◆ **Exercise directions**
Give the number of lines in the material below that include "will", and write nothing else.

◆ **Data provided**
---------------
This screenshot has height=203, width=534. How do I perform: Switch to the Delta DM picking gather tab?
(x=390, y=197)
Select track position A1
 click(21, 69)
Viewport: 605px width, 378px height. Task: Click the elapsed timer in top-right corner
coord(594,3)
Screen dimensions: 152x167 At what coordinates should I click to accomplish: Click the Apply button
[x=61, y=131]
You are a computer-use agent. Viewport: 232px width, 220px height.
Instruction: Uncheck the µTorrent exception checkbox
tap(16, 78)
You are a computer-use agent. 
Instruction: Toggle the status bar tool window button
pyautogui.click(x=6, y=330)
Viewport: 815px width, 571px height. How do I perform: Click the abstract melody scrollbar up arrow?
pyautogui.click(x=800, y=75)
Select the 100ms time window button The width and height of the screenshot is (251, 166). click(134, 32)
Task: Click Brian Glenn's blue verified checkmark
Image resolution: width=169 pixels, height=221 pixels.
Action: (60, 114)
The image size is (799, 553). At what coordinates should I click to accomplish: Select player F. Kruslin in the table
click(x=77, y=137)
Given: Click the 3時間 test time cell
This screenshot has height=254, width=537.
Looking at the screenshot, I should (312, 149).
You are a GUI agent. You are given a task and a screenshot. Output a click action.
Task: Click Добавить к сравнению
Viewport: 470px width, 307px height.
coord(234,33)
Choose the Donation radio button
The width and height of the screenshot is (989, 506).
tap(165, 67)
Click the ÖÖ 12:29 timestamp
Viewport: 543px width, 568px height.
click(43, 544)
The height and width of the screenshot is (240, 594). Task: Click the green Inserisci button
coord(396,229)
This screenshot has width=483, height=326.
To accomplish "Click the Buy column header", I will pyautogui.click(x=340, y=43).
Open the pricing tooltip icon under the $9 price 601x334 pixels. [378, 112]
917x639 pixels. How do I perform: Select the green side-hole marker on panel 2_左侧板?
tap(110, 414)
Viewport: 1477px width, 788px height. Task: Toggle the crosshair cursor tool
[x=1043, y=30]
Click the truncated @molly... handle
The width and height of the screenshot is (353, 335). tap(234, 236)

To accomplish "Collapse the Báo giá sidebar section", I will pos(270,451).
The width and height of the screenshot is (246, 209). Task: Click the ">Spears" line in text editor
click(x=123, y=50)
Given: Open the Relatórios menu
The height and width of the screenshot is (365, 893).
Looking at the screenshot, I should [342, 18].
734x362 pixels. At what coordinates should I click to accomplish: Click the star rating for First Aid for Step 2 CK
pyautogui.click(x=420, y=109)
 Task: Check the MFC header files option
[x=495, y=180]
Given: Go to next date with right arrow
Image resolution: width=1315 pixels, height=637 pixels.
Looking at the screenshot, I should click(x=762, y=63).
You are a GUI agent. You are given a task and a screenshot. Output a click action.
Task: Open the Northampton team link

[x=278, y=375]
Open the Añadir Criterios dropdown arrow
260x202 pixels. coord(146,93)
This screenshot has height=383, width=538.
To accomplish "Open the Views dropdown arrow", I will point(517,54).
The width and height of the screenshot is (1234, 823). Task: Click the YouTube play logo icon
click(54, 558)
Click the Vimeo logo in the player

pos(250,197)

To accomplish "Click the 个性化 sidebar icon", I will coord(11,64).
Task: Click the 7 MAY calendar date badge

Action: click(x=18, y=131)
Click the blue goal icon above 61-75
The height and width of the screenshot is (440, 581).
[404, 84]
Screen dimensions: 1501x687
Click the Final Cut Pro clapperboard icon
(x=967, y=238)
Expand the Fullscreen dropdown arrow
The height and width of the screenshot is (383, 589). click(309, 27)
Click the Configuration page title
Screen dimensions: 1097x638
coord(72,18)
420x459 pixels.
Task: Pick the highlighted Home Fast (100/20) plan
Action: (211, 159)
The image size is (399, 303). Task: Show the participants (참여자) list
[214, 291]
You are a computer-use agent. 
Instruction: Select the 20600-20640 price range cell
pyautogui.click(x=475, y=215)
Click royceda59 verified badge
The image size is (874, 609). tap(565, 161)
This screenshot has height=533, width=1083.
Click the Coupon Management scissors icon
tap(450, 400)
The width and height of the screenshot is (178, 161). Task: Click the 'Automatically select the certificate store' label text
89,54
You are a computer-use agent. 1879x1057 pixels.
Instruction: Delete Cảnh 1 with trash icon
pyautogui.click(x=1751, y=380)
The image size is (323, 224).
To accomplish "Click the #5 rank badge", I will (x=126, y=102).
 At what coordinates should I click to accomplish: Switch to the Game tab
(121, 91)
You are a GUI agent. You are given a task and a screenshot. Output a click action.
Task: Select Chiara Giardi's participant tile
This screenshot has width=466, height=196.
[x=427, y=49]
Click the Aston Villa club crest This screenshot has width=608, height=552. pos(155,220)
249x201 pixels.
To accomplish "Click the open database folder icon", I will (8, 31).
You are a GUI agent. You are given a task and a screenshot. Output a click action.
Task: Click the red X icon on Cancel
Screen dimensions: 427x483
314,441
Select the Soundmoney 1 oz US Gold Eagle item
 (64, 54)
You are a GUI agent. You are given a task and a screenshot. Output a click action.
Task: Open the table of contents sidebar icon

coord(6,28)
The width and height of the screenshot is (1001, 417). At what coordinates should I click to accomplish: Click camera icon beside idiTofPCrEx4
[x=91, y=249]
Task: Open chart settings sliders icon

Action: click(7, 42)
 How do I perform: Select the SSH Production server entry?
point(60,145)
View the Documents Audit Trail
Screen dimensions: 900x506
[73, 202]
---------------
◆ **Result of this task**
6